Required action =
Exactly as they appear, restate the lines of the material, from the first through the one containing "907x757 pixels.".

Listed records =
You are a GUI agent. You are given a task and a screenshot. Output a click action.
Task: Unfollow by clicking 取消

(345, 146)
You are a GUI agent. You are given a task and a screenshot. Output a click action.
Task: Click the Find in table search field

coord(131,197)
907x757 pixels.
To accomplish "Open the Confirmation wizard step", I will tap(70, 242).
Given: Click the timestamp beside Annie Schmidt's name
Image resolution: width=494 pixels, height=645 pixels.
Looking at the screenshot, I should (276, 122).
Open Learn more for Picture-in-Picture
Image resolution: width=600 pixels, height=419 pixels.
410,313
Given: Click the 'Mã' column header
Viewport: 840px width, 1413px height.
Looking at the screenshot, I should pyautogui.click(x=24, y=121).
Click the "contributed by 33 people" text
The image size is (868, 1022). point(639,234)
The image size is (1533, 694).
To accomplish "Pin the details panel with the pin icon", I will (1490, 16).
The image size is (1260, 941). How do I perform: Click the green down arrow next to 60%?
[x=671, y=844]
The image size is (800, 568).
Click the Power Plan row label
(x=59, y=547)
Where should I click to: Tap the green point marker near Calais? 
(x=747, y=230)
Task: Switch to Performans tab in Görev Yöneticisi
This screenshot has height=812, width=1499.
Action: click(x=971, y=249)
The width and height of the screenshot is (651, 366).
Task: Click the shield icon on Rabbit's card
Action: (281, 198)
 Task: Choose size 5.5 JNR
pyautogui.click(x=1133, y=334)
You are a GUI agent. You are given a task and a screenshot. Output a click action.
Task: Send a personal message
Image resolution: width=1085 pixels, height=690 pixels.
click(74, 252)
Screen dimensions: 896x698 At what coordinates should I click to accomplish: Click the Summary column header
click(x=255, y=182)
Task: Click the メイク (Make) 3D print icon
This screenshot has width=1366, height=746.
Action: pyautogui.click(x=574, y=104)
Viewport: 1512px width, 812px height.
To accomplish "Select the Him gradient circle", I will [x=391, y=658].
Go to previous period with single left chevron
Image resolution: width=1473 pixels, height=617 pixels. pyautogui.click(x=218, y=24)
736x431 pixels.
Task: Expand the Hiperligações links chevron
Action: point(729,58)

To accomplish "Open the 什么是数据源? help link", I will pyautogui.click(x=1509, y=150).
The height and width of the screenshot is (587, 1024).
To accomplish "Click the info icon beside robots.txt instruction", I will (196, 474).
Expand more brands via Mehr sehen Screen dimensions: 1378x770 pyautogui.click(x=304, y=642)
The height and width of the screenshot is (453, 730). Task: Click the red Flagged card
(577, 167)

Answer below =
You are a GUI agent. You are given a task and a screenshot. Output a click action.
Task: Unfollow by clicking 取消

(345, 146)
You are a GUI agent. You are given a task and a screenshot. Output a click action.
Task: Click the Find in table search field

coord(131,197)
907x757 pixels.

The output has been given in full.